Annual film festival supports international films, videos for 51st year

It was the 51st year of the Athens International Film and Video Festival, and that meant another year of dog-themed advertisements spread across Ohio University’s campus and moviegoers converging at the Athena Cinema, 20 S. Court St. According to the film festival website, it is “known globally as a festival that supports cinema from underground and marginalized populations.”

Even Hunter Schafer, an actress popularized by the TV series Euphoria and her role in “The Hunger Games: The Ballad of Songbirds and Snakes,“ attended the festival. For the week of April 8-14, the Athena showed films from genres across the board including experimental, narrative, animation, documentary and more

Owen Keller, a sophomore studying film, has connections to some OU student filmmakers who were featured during the festival and also took an interest in attending it as well. This year, the Athena has been undergoing some structural repairs, meaning there is only one theater open for viewing. Keller said it can actually be a good thing, especially with the matinee options. 

“I think in general, people don’t need to make a decision, knowing they’re missing something by going to something else,” Keller said. “It allows the (crazieset) moviegoers to see as much as they can.” 

Once a film is submitted to the festival, there is a lot of work that goes on behind the scenes. Many students within OU’s School of Film were a part of the festival staff. 

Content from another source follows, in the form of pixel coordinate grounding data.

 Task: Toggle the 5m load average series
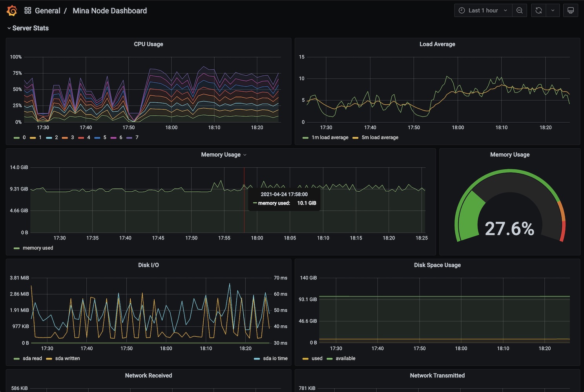(380, 138)
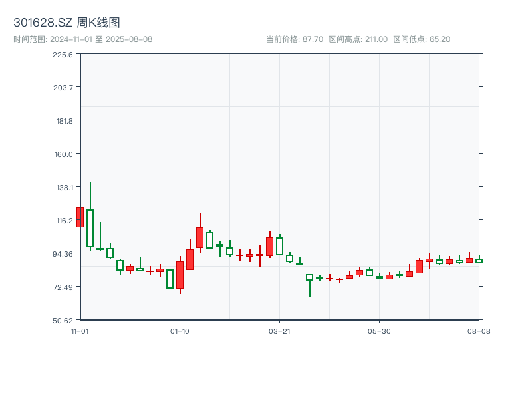Select the 11-01 axis label
Image resolution: width=532 pixels, height=399 pixels.
point(80,331)

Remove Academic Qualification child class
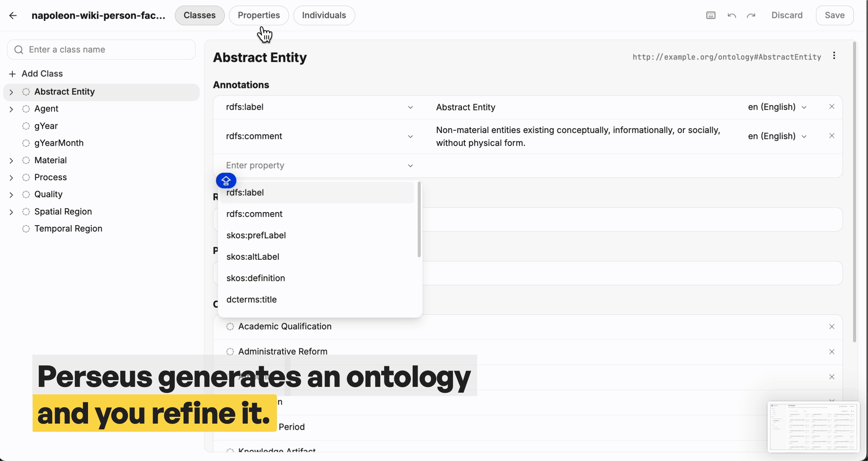tap(832, 327)
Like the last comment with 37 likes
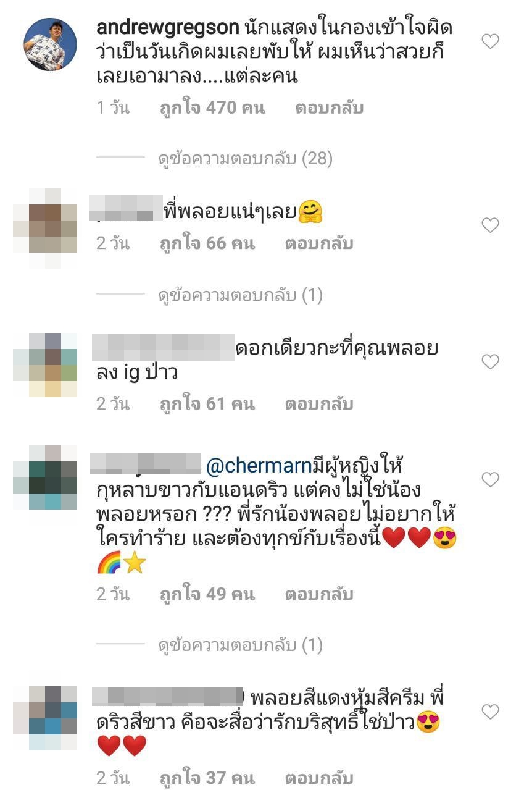 [x=490, y=712]
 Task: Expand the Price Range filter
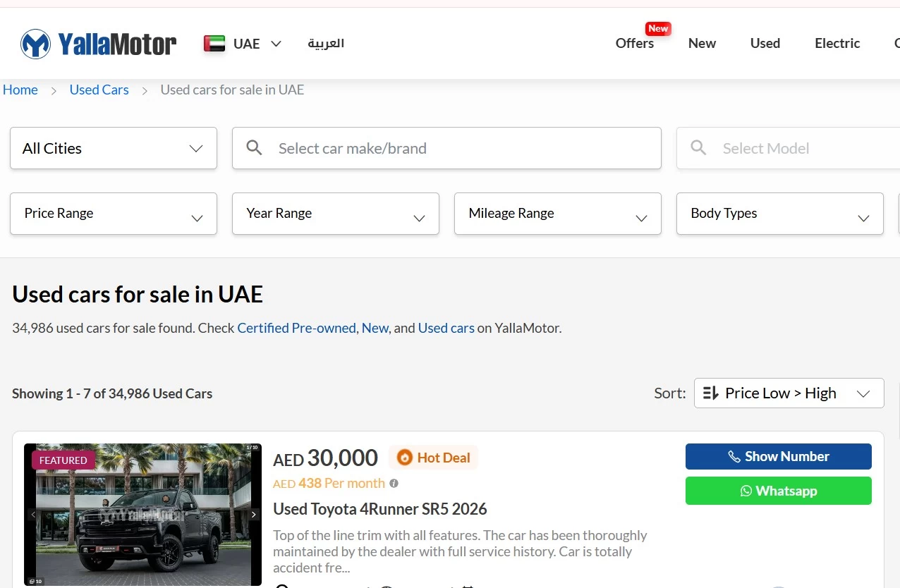113,214
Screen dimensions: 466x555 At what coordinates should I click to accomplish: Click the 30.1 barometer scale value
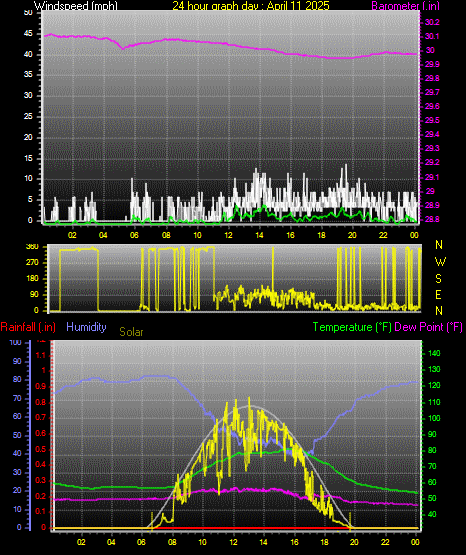(432, 36)
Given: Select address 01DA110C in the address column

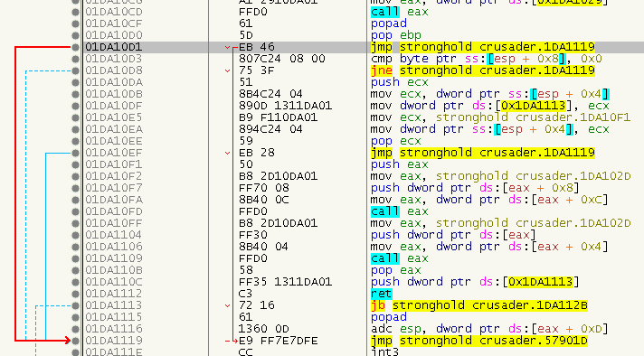Looking at the screenshot, I should pyautogui.click(x=114, y=282).
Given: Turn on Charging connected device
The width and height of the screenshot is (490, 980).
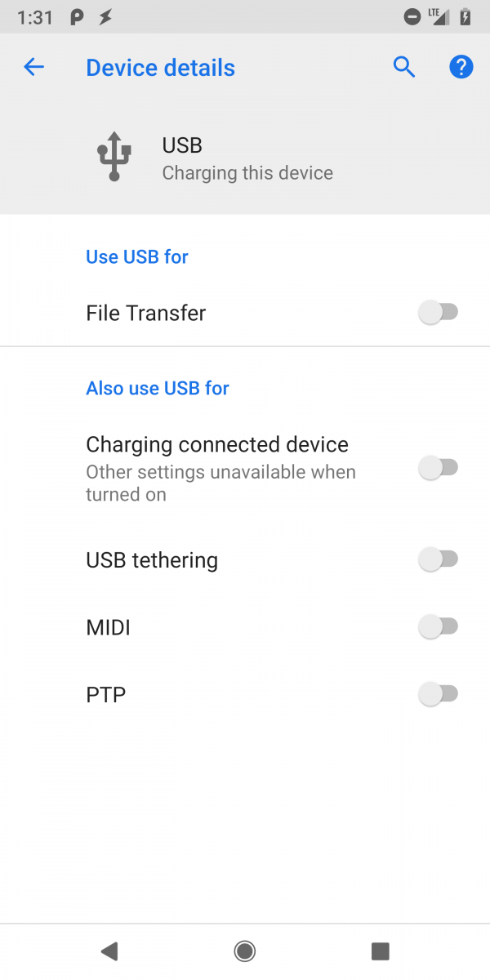Looking at the screenshot, I should point(439,466).
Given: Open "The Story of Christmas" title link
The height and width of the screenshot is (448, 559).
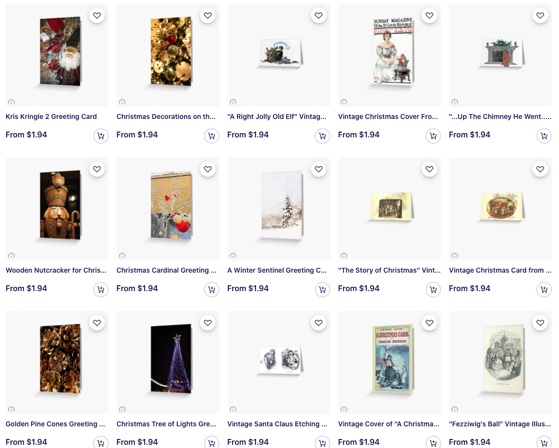Looking at the screenshot, I should [x=389, y=270].
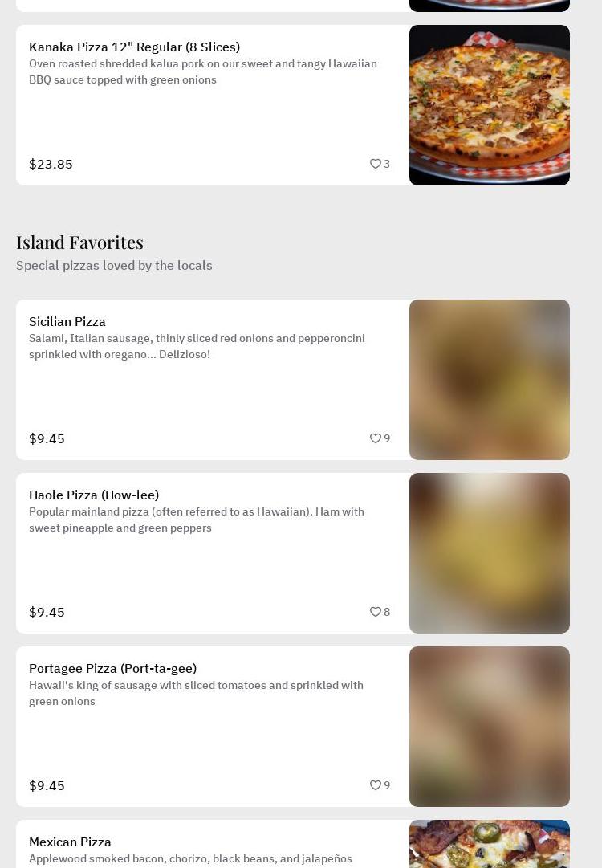Choose the Mexican Pizza title
Screen dimensions: 602x868
70,842
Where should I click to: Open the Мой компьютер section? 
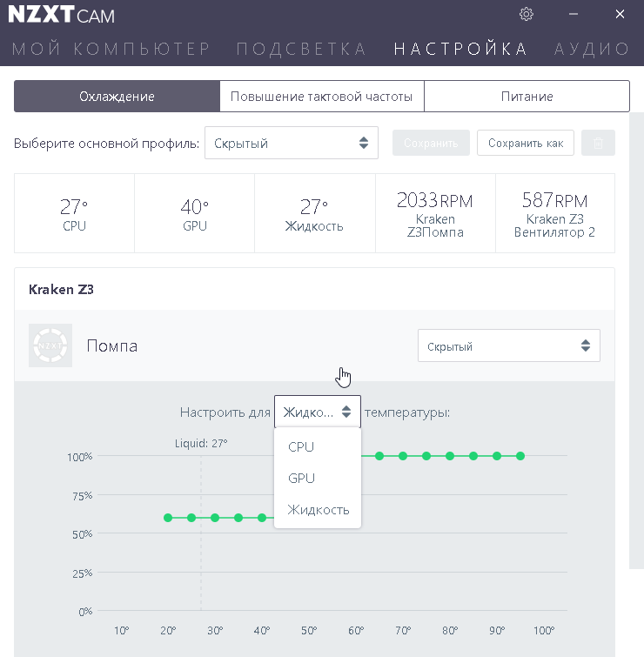111,49
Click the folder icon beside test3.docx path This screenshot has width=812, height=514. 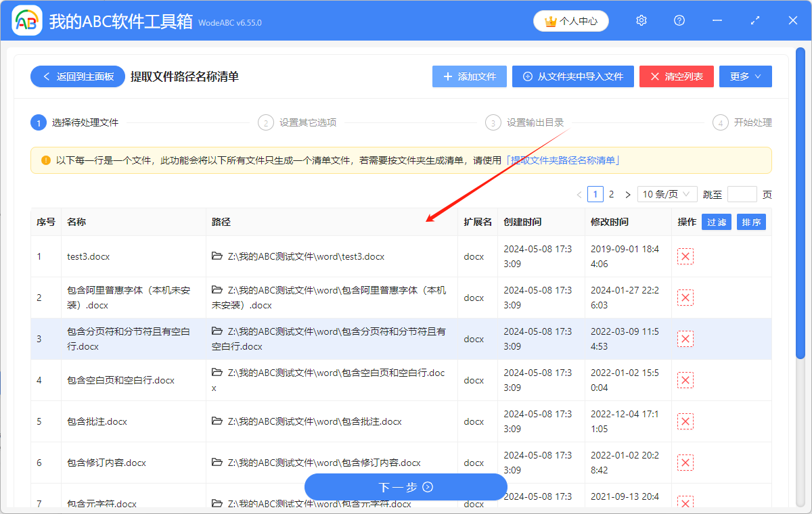tap(217, 256)
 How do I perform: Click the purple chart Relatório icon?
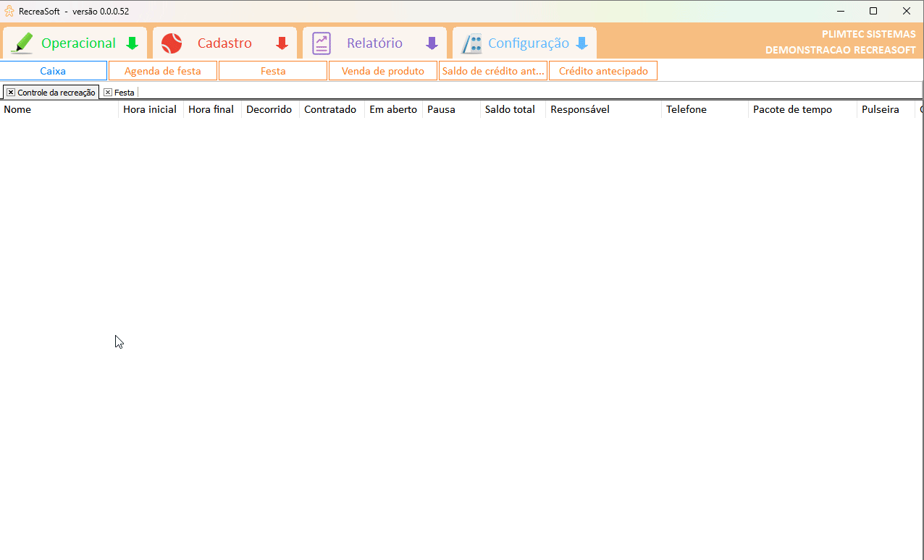pos(322,43)
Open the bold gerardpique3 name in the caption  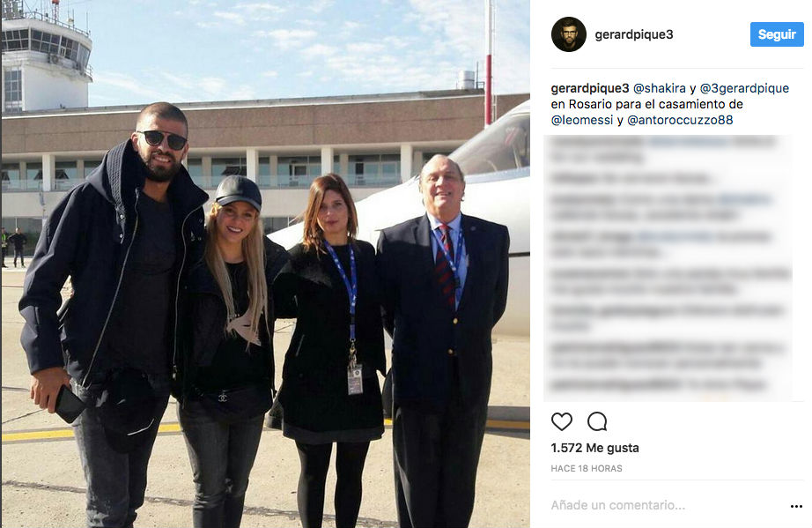(590, 89)
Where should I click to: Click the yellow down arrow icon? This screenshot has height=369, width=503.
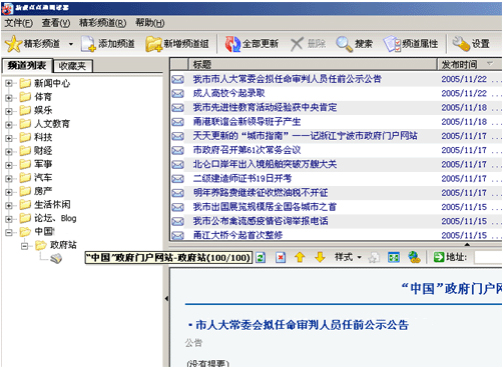320,257
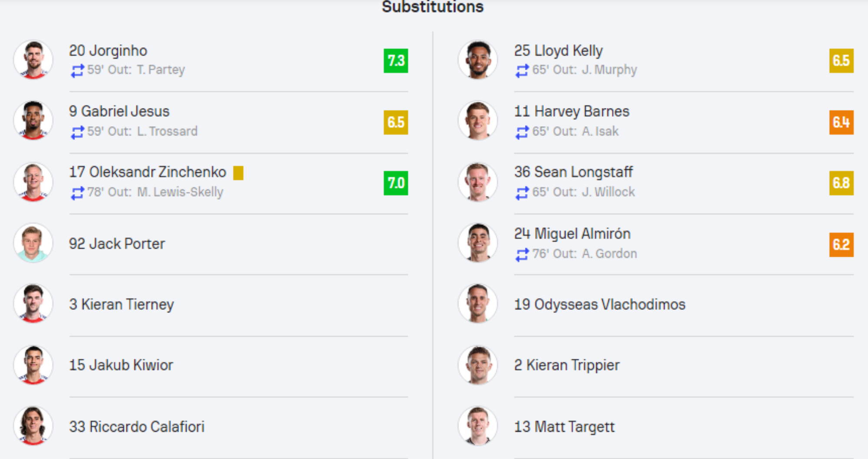Image resolution: width=868 pixels, height=459 pixels.
Task: Click Harvey Barnes's 6.4 rating badge
Action: [x=841, y=122]
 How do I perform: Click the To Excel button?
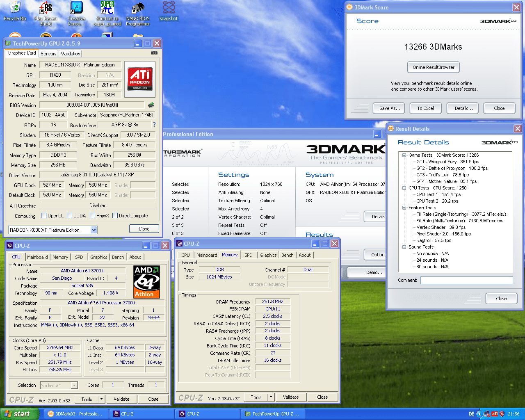[x=425, y=108]
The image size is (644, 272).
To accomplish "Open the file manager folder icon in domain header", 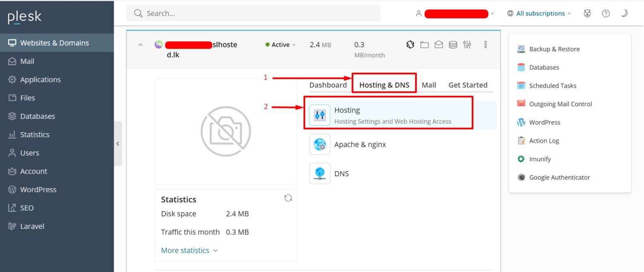I will pos(425,44).
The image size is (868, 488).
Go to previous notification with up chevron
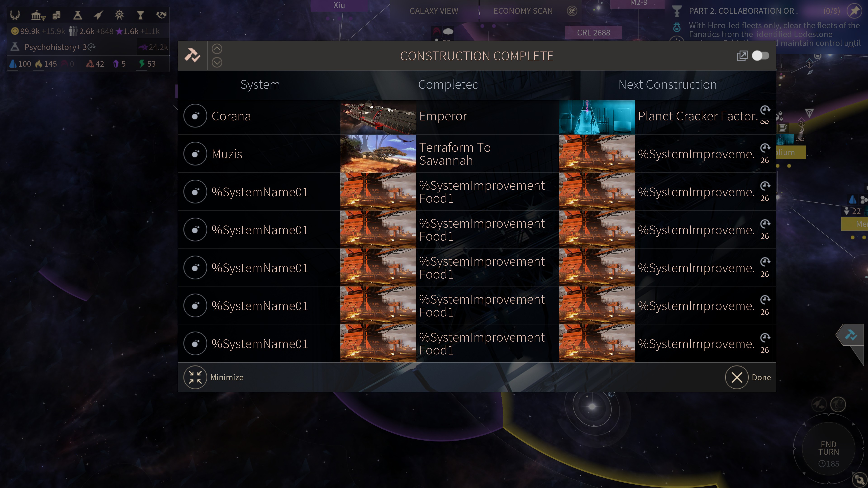pyautogui.click(x=217, y=49)

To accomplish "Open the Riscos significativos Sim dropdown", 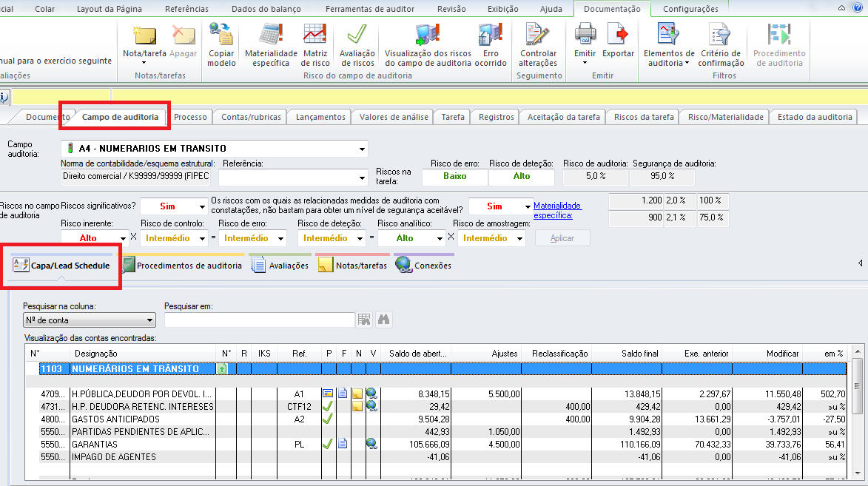I will (x=201, y=207).
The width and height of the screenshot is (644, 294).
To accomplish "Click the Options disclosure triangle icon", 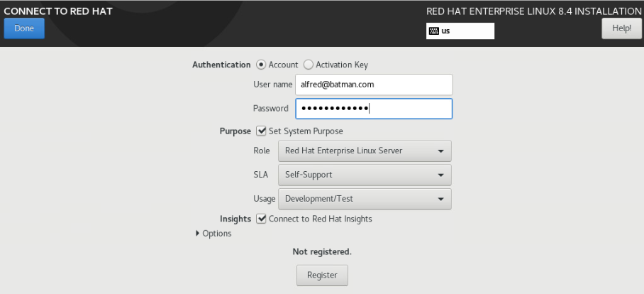I will (197, 234).
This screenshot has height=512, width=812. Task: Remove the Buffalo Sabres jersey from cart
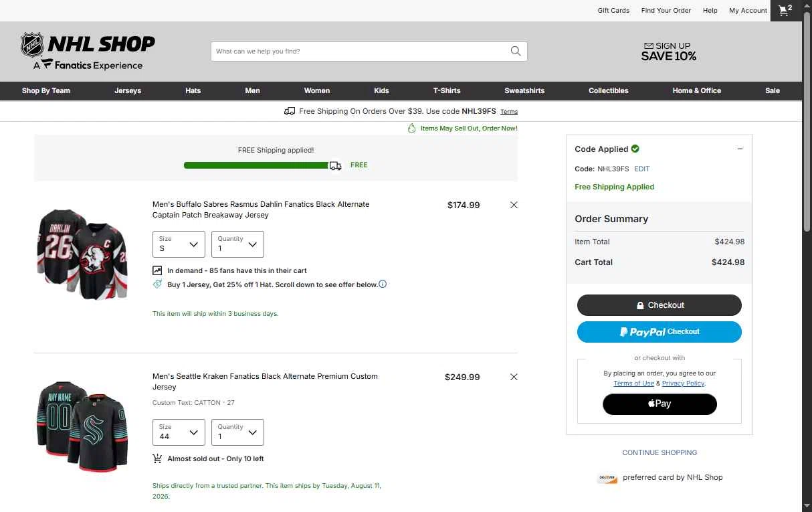[514, 205]
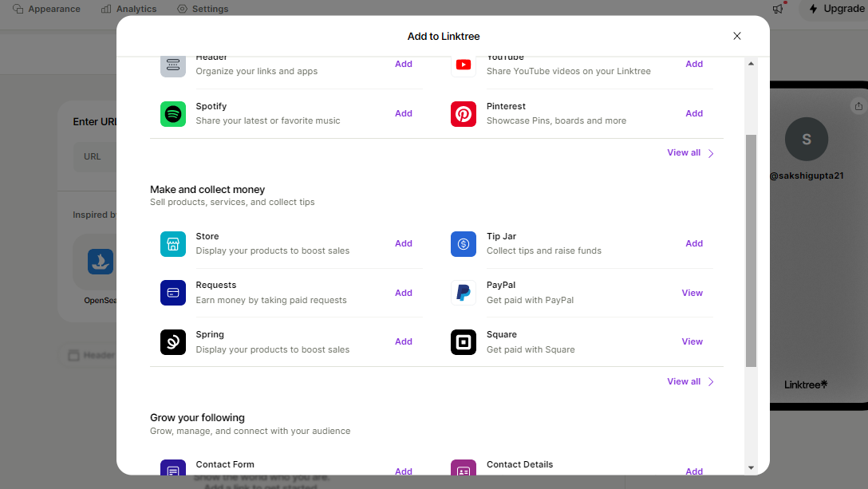Click the Upgrade button
This screenshot has width=868, height=489.
tap(835, 9)
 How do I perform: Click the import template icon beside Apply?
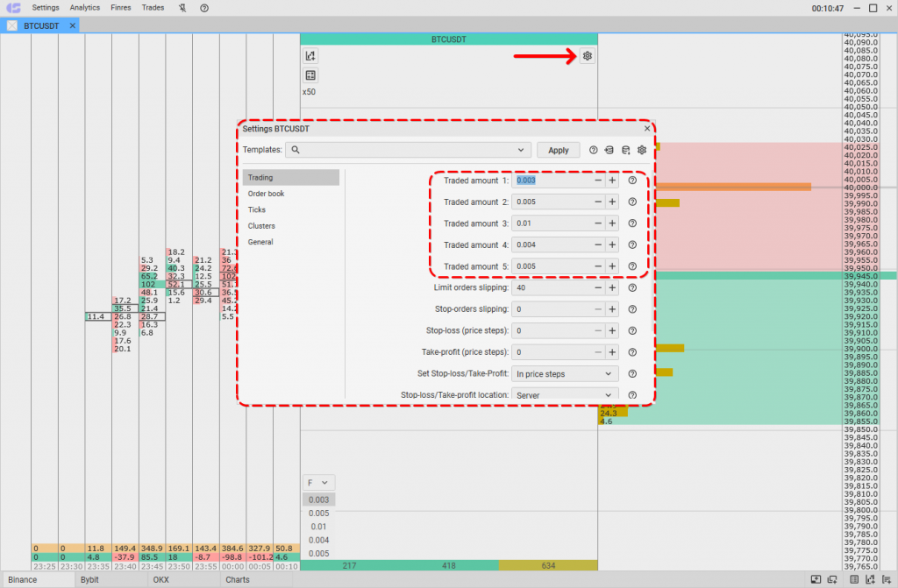609,150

Kayla Jardinado, a sophomore studying film, is part of the social media team for the film festival this year, after working the ticket table at the festival last year. The social media team has been avid over TikTok, she said, for promotion of the festival. 

Throughout the week, there are different themed categories of films, such as true crime or experimental. For Jardinado, one of her favorite parts of the film festival is the spotlight on animation.

“I really encourage people to check out the blocks that interest them because there will be something that catches your eye, even if you don’t think it will,” Jardinado said. “There’s a lot of talent that goes into the film festival.”

As a film major working toward creating similar projects in film, she said it’s rewarding to see other peoples’ works get spotlighted and recognized. It also provides a way of networking and meeting other filmmakers. 

One of the experimental animation films displayed is titled “Ceaseless Translation,” directed by Alejandra Saldivar. She is currently pursuing an MFA in art practices, with a concentration in film, at CU Boulder. Her main focus now is on experimental animation, which “Ceaseless Translation” emulates. 

“What I find exciting about animation is that you don’t have any limits to what you can represent and how you can show anything,” Saldivar said. “There’s a very direct connection from your imagination to animation.”

One aspect of her film, she said, is how perception can be related to interpersonal relationships. Specifically with communication that is not exactly language. 

“I hope this idea of touch really comes out in the film,” Saldivar said. “The idea of touch in relation to the very abstract idea of care.” 

Cricket Arrison’s film, “Some Day All This Will Be Yours,” was also one of the films presented at the Athena during the festival.

Directed in her family home, Arrison described the film as “a piece that wrestles with the idea of inheritance, both physical and emotional.”

“I'm really interested in work that comes from a deep emotional place,” Arrison said. “I work at the intersection of comedy and horror, and I kind of think those two things become the same.”

The film festival this year received 2,200 submissions, of which only 235 were chosen. Arrison was recommended to submit her film to the festival as she said the Athens Film Festival’s reputation lends itself toward supporting new works.

“I feel really happy when my work is in places that I know are built by and for people who really love film,” Arrison said. 

As a film major, Keller is a part of an invested group of students interested in movies. 

“Anytime I go to the film festival, I definitely leave with something that will probably make an impression on how I, myself, make movies,” Keller said. “It's inspirational to have such a big collection of smaller, more independent films just readily available for this whole week.”